Yes she did. But judging by the costume this figure is wearing, this figure is still Copycat, the shapeshifter who took her place. The real Domino didn't appear until X-Force #11, and when she did, she wasn't wearing this outfit. It's odd that the bio doesn't mention her mutant ability, either: it's some kind of ill-defined luck power, which explains her codename: things just seem to fall into place for her.

Domino's costume is black leather, with a white section on the insides of the legs, as was the team style at the time - everybody wore their own thing, but they all had that white bit in the center. Grey paint does a good job of suggesting anatomy and the texture on the button-flap front of her shirt. Her belt, rather than sitting between the torso and hips like usual, is a new piece that fits around the waist block. It ends up sitting a bit lower on her hips. There is a brown band painted on her bicep, and silver peeks out above her right glove.

The hair appears to be a new piece, as well: it's slightly longer than shoulder length, and is pulled back away from her face. Domino's skin is bright white, and she has a black circle around one eye - natural pigmentation, not makeup. She is wearing some makeup, though: she's got red lipstick and purple eyeshadow, because after all, the first thing a woman worries about, even in a war zone, is whether she looks nice for the boys.

Domino gets no accessories that are specifically her own, other than the belt. If you've followed our suggested load-out for the guns, though, there's one silver pistol left. But yet again, whatever weapon you want her to have is the one she will. The girl's a soldier, after all - you think she can't pick up any gun you put in front of her and be proficient with it?

Maria Callasantos and her three siblings, Lucia, Matteo, and Carolina, grew up poor and abandoned by their father. After Maria's mutant powers emerged she found refuge with the underground Morlocks. She later agreed to join the New Mutants in return for their help in taking down Masque, and the team soon after became X-Force.

Yes, very soon after. Feral was introduced in New Mutants #99, one issue before the end. She was a replacement for Rahne Sinclair, who was snagged out of the book at the end of the X-Tinction Agenda crossover. It's like all they did was color-shift Wolfsbane a bit to the right and call her a cat-person instead of a dog-person and that was that. New character!

Surprisingly, Feral doesn't use the Wasp vest, despite the fact that it's almost exactly what she wore. Instead, the bulk of the costume details are merely painted on her chest, and she's inherited shoulder flaps from Wolverine to complete the shape. Her gloves are different from Deadpool and Domino's, with notches molded in the cuffs.

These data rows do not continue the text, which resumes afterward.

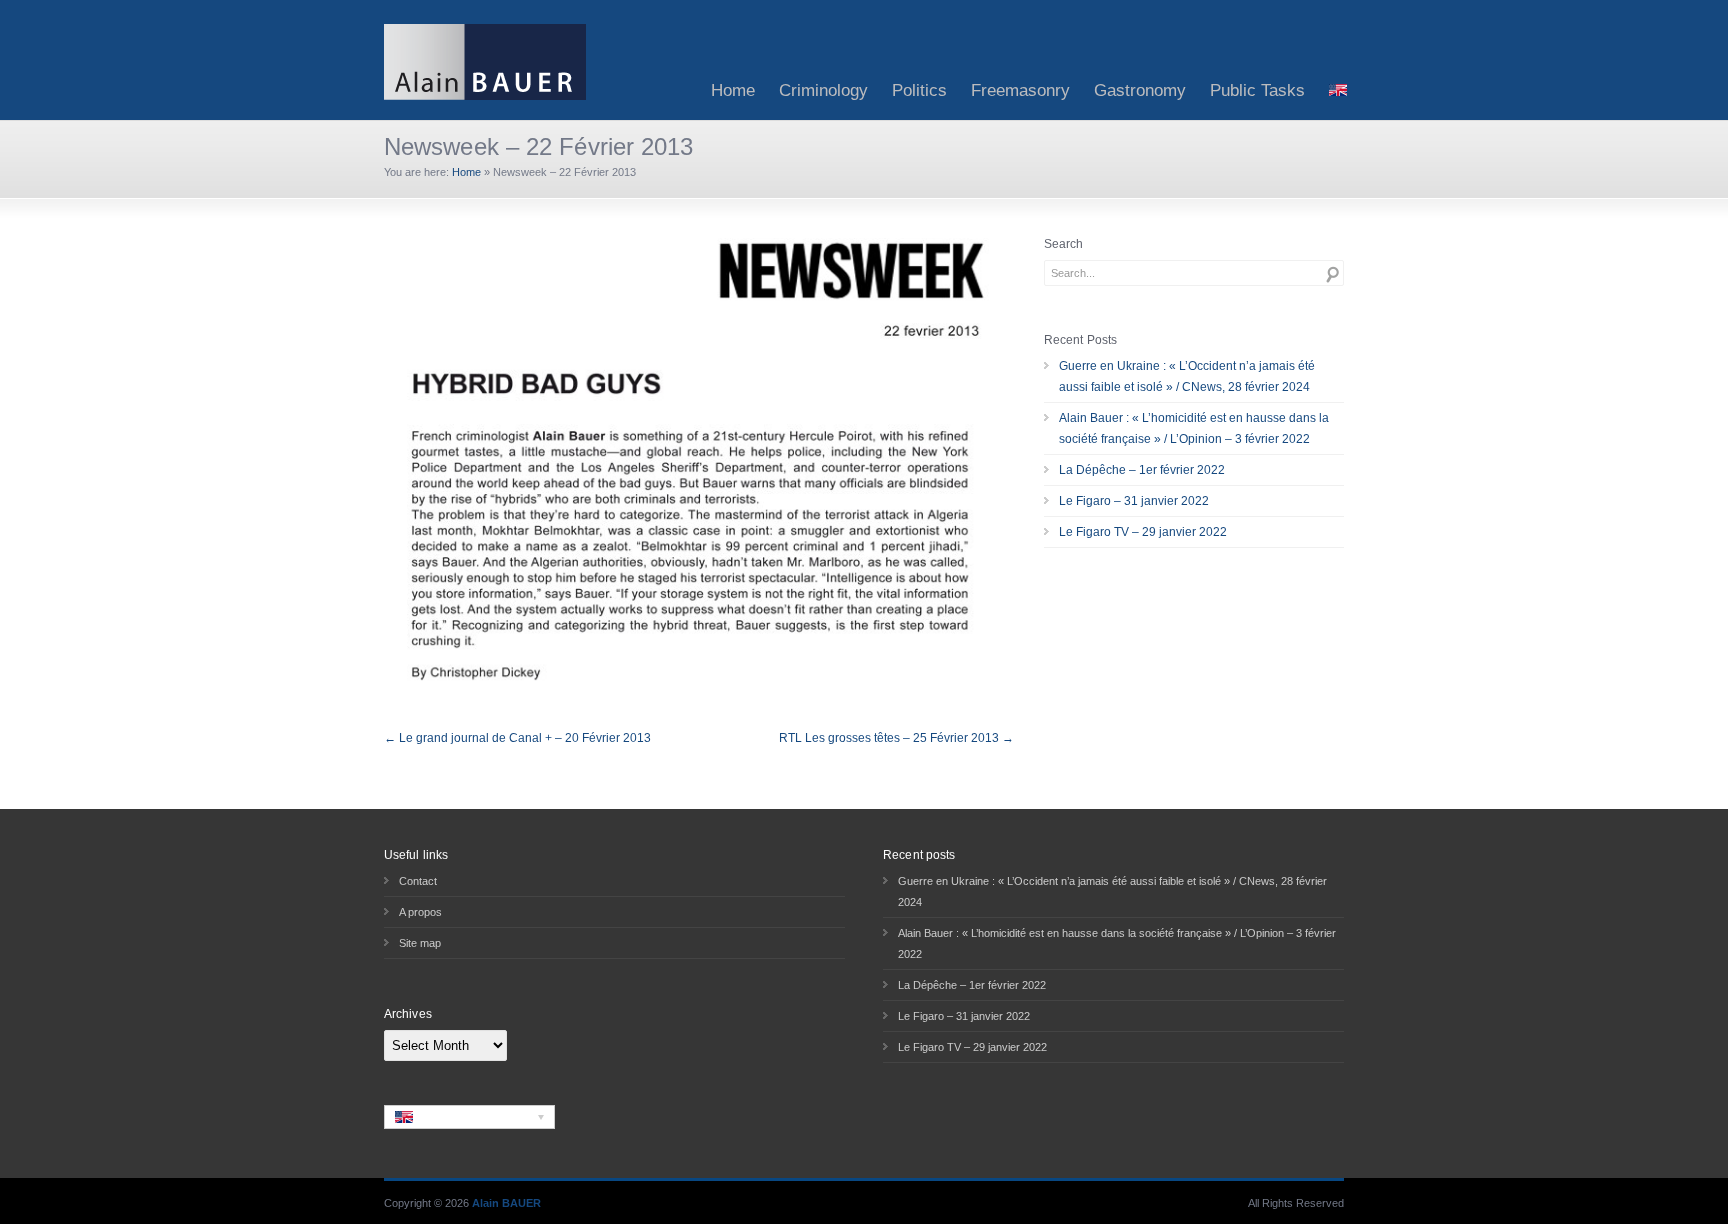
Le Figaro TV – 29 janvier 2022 (1143, 532)
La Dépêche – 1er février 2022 (1142, 470)
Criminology (823, 90)
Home (733, 90)
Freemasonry (1020, 90)
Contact (418, 881)
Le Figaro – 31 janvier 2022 (1134, 501)
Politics (919, 90)
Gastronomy (1140, 90)
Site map (420, 943)
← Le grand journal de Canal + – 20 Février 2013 (517, 738)
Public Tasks (1257, 90)
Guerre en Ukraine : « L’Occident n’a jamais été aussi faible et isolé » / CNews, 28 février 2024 (1187, 376)
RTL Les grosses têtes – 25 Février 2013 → (896, 738)
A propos (420, 912)
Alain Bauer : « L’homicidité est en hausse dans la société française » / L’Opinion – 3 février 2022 (1194, 428)
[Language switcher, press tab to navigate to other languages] (469, 1117)
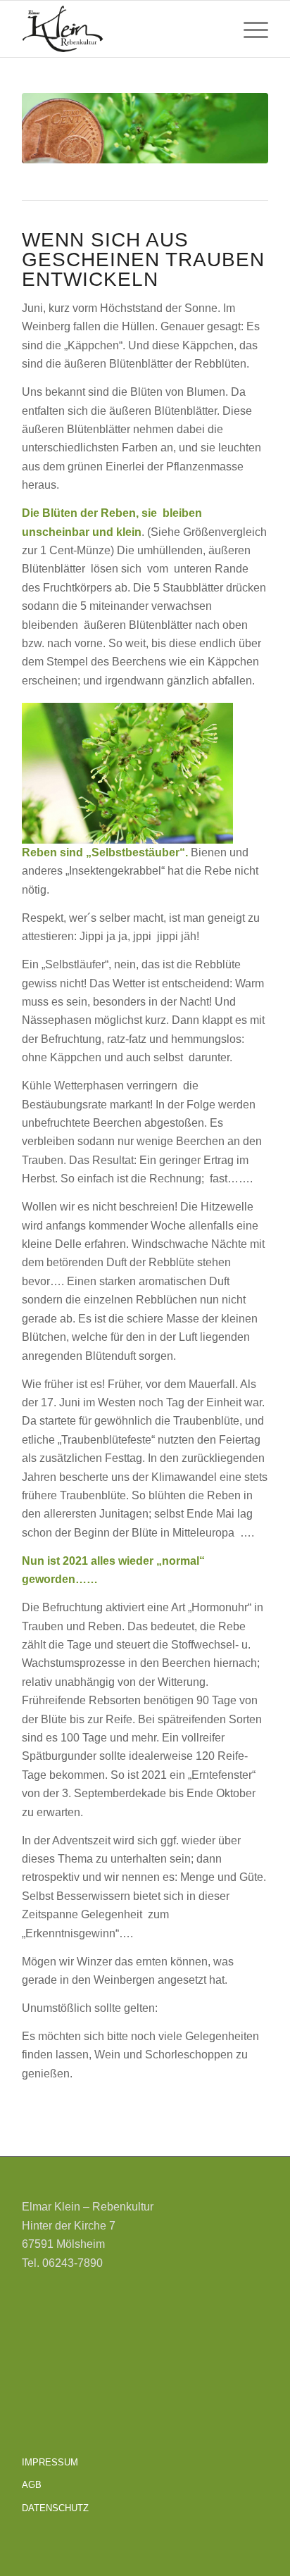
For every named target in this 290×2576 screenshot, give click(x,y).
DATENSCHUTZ (55, 2508)
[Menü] (248, 29)
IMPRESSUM (50, 2462)
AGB (32, 2485)
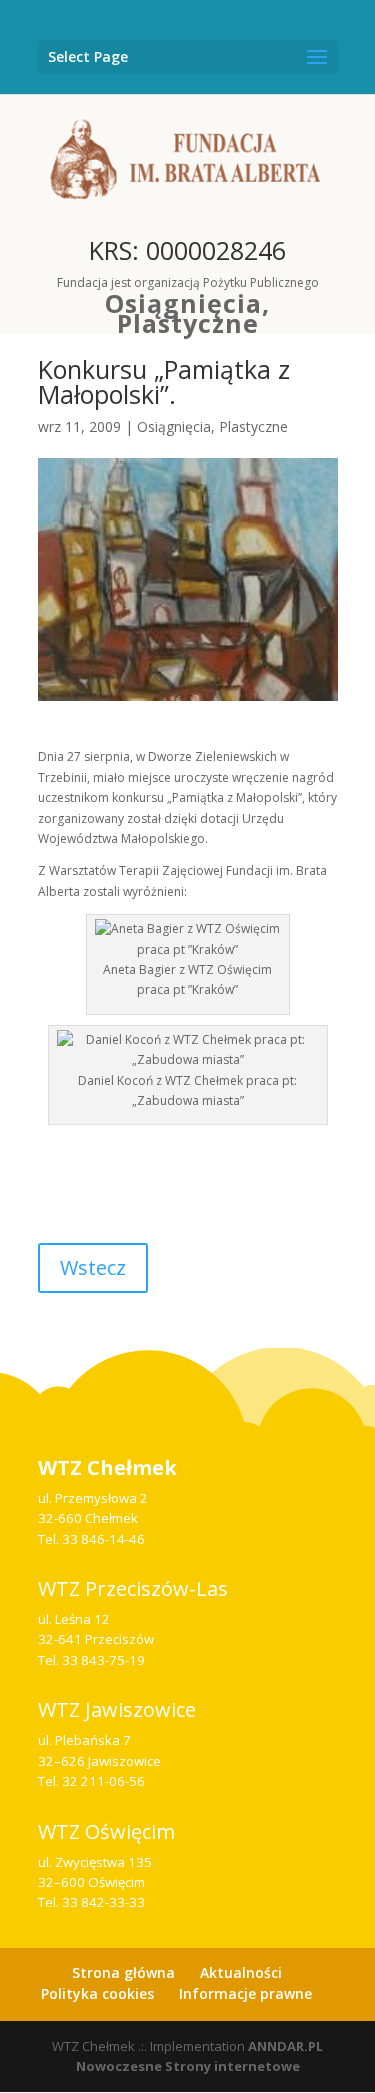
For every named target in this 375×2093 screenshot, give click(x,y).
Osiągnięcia (183, 303)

Her thin tail is permanently glued to the back of her loincloth.

Like we mentioned before, it was a rule in the '90s that every vaguely animal-themed character had to have "Wolverine hair," so of course Feral follows suit. Her hair was originally available with Series 34's '90s Beast, so it's all huge and pointy and ridiculous. They got the white stripes in the hair, but forgot the black - that wasn't just outlining, guys, her hair really was orange and white and black.

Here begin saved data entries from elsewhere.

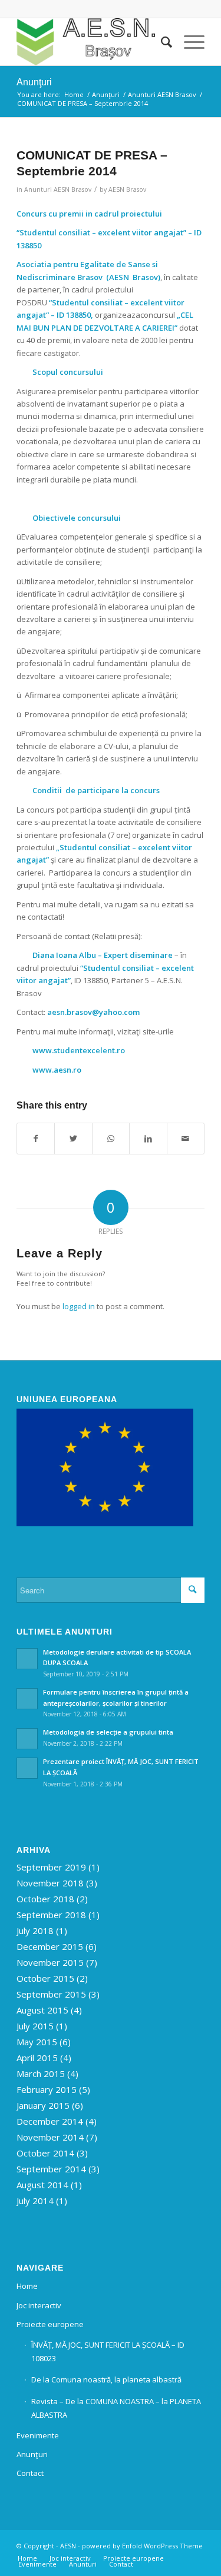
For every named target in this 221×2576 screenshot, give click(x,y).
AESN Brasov (127, 189)
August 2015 (42, 2010)
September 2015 (51, 1994)
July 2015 (35, 2026)
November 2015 (50, 1962)
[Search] (160, 41)
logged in (78, 1306)
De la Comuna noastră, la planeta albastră (106, 2379)
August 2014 (42, 2185)
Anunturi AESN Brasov (57, 189)
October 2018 (45, 1899)
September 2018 (51, 1915)
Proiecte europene (50, 2324)
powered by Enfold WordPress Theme (142, 2545)
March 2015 (41, 2073)
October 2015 (45, 1978)
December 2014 (50, 2121)
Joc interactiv (39, 2305)
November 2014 (50, 2137)
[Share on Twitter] (73, 1138)
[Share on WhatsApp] (111, 1138)
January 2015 (43, 2105)
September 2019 (51, 1867)
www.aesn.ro (56, 1069)
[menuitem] (160, 41)
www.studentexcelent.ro (78, 1050)
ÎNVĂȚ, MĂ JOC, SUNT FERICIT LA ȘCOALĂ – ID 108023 (107, 2351)
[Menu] (188, 41)
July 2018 (35, 1930)
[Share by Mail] (185, 1138)
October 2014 (45, 2153)
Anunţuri (34, 82)
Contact (30, 2473)
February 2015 (47, 2089)
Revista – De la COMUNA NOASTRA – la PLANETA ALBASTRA (116, 2408)
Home (27, 2286)
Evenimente (38, 2435)
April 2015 (37, 2058)
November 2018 (50, 1883)
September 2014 (51, 2169)
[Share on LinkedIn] (148, 1138)
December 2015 (50, 1946)
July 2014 (35, 2200)
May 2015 (37, 2042)
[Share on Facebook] (35, 1138)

Despite the fact that this set is nominally supposed to be X-Force, it's clearly not. After all, the figure is explicitly "First Appearance" Deadpool, and like they say, you only have a single chance to make a first appearance (or something); that pegs his appearance as being from New Mutants #98, and sure enough, Domino's costume elements - the purple band on the arm, the silver by her glove, even the belt - all come from the cover of NM #98, as well. This isn't an "X-Force" set, this is a "final days of the New Mutants" set. But with two characters we've never seen before and two more that are in new (yet famous) costumes, whatever they call it, this is a great set for old fans.